Et les résultats alors ?
Quand on prend 100 personnes et qu’on leur demande d’imaginer des futurs possibles, le résultat est rarement unifié 😉 J’ai constaté qu’une majorité des scénarios proposés étaient quand même plutôt pessimistes, avec de vraies craintes pour une escalade de violence régionale.

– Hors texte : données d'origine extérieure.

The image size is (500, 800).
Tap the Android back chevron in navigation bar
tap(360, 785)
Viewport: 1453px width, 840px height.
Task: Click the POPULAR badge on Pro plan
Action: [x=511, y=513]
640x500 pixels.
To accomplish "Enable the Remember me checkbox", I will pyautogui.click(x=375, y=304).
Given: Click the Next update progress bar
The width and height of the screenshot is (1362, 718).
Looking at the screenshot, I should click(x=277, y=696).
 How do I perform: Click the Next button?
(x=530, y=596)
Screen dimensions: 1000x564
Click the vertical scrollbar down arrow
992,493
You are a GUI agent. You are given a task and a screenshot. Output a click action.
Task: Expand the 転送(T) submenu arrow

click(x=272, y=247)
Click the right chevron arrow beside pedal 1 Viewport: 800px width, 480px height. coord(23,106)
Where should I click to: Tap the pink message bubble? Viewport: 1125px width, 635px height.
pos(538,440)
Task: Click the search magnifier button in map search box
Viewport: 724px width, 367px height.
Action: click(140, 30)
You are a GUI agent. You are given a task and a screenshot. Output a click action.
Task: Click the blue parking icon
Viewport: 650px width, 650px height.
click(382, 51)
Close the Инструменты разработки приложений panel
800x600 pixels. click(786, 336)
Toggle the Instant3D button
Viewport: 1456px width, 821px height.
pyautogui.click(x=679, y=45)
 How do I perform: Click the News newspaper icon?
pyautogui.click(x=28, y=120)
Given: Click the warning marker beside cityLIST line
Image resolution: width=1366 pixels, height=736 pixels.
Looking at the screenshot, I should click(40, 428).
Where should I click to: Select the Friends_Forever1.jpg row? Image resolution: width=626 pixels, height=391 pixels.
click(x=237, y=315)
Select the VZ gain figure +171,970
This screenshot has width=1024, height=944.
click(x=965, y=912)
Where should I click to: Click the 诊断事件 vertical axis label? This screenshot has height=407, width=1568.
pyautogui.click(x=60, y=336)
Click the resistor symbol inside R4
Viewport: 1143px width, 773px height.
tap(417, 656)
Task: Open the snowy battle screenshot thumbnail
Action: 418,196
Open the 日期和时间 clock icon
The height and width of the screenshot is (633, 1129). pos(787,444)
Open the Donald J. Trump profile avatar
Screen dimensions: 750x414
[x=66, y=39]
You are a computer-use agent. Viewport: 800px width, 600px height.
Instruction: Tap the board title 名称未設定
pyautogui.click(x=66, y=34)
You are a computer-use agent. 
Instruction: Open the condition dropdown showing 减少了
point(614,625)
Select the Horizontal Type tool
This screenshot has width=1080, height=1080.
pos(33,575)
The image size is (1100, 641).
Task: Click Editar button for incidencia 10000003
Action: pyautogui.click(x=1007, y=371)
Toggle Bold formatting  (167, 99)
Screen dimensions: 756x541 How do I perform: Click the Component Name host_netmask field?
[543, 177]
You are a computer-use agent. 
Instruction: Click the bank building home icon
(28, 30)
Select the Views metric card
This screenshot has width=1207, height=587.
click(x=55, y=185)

Pour ma part, je suis une éternelle optimiste qui aime à envisager et viser des dénouements positifs. Du coup, j’ai surtout élaboré des éléments sur la Tendance 3. L’enrichissement au-delà de 3,67% que fait l’Iran ne semble pas réellement destiné à des fins militaires ; les annonces d’enrichissement à 60% semblent surtout être un message politique. J’ai notamment réfléchi à un renouveau, y compris de son rôle politique, pour le GCC et quel impact cela peut avoir dans les interactions avec l’Iran. En effet, depuis la fin du bannissement qatari, le GCC retrouve un acteur supplémentaire souhaitant des relations apaisées, voire coopératives, avec l’Iran. Ainsi, même si la situation au Yémen et les tensions régionales y afférentes ne doivent pas être négligées, j’ai imaginé différentes approches pour le GCC d’agir pour un apaisement.
Globalement, les Tendances 1 et 3 ont rassemblé la moitié des votes. La Tendance 1 est la moins plébiscitée, pas tant parce que personne ne souhaite le JCPOA mais surtout parce que tout ce qui s’est passé entre 2017 et 2021. Je pense que l’élément le plus remarquable était l’avis majoritaire des ~100 expert-es sur la coopération régionale renforcée, qu’un accord soit ou pas signé. J’avais déjà fait des exercices similaires, en plus de mon travail pendant le M2, sur la configuration US/Chine. Et cette fois, à la différence des conclusions d’il y a quelques années, on a vu un retrait frappant de la confiance accordée aux États-Unis de faire respecter un accord. Le rôle de la Chine s’en trouve d’autant plus renforcé et ce, avec tous les acteurs régionaux et quel que soit le résultat des négociations.